Ressam is now serving a 130-year prison term. But is cooperating with U.S. officials in hopes of reducing the sentence. He said he was taught how to disguise himself as a tourist taking photographs and other surveillance techniques. He was told, once he was back in the field, to avoid mosques and obviously Islamic dress. In the camps many fatwas (religious decrees) were distributed to justify attacks on "Americans and their interests everywhere."

The Algerian trainees at Khalden were broken down into cells of 5 or 6 men. Ressam was sent to another camp near Deronta for further explosives training. But "We were all to meet in Canada and we were all to carry out bank robberies and then get the money to carry out an operation in America." he testified.

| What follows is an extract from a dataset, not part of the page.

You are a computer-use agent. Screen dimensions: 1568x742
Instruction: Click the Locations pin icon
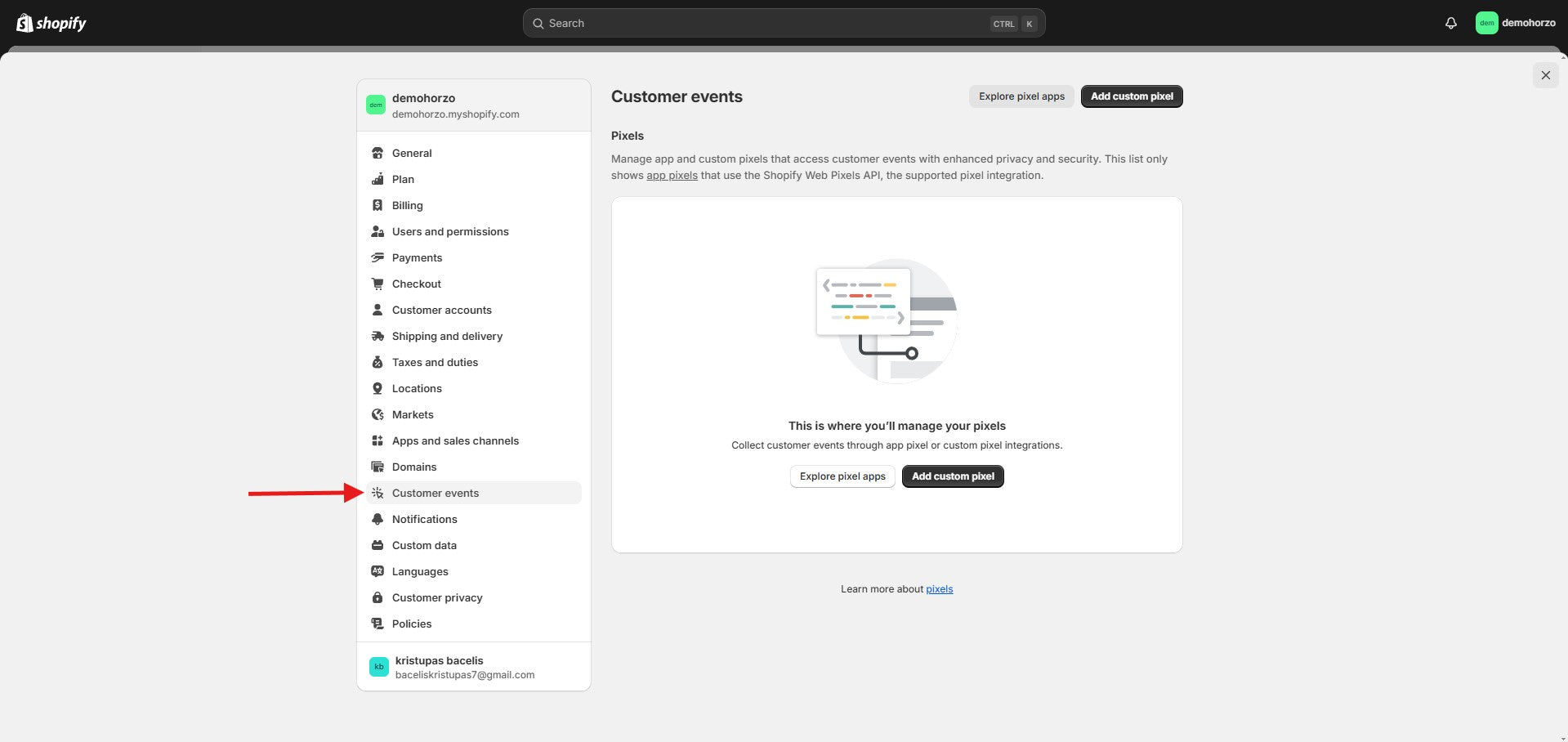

By the end of 1998, Ressam's cell had formed in Montreal. There it was linked to a support network run by Fateh Kamel. An Algerian-Canadian businessman, Kamel was convicted of terrorist activities in France this year. Activities designed to help terrorists escape after completing their missions. Evidence indicated ties to cells in Canada, France, Bosnia, Italy and Istanbul.

Ressam and Kamel failed in their Y2K plans of apocalyptic fireworks. Since Ressam's arrest at the border, American and European agents have broken up several of the Afghan-trained Algerian cells. In early 1999, The Federal Investigation Agency, a branch of the Pakistani security forces, came down on Abu Zubaida and forced him into hiding. "No one knows where he is." "They say he changes his name every month," says an Arab source.

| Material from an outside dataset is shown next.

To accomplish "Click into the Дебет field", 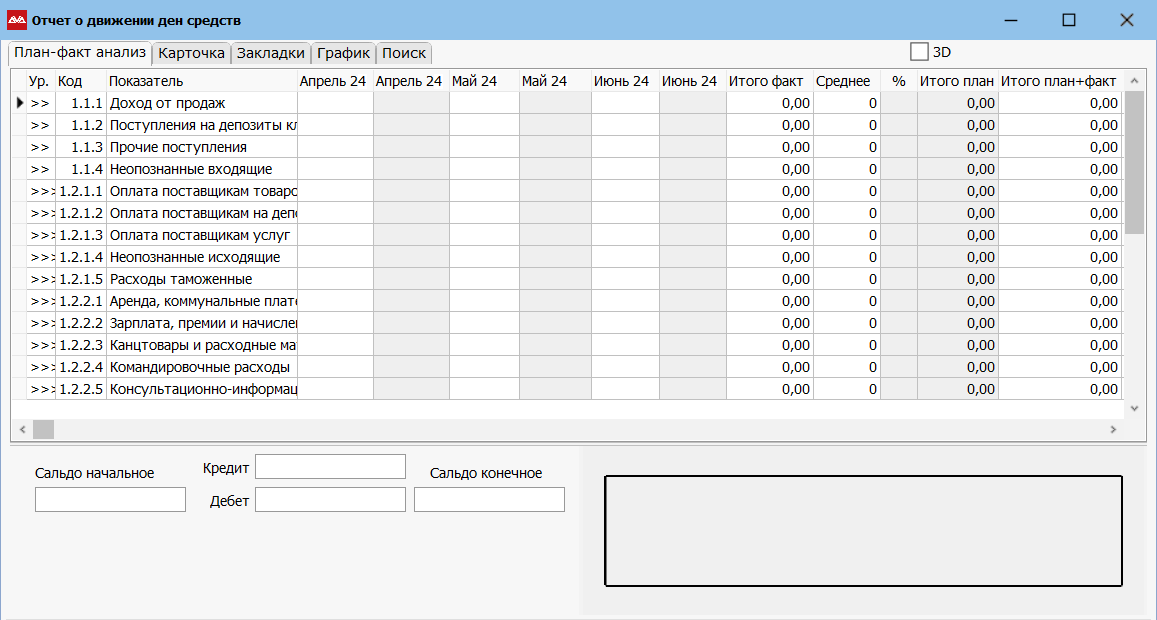I will [330, 500].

Yet other cells are able to keep operating. Initially, they may have been given seed money by the Saudi billionaire bin Laden. But they are trained to survive for themselves. Using techniques of credit card fraud and petty theft they learned in the camps. Or they get a paying job. "These people can fight without support." explains bin Laden associate Khalid al-Fewwaz.

Living like good neighbors, behaving like tourists, they laid low and waited for the moment they could pull off the most heinous attack in American history. How many others there are, with each cell unaware of the other, is unknown. The honey merchant Zubaida, and his boss bin Laden, no longer have to give orders. Their plans can go on without them.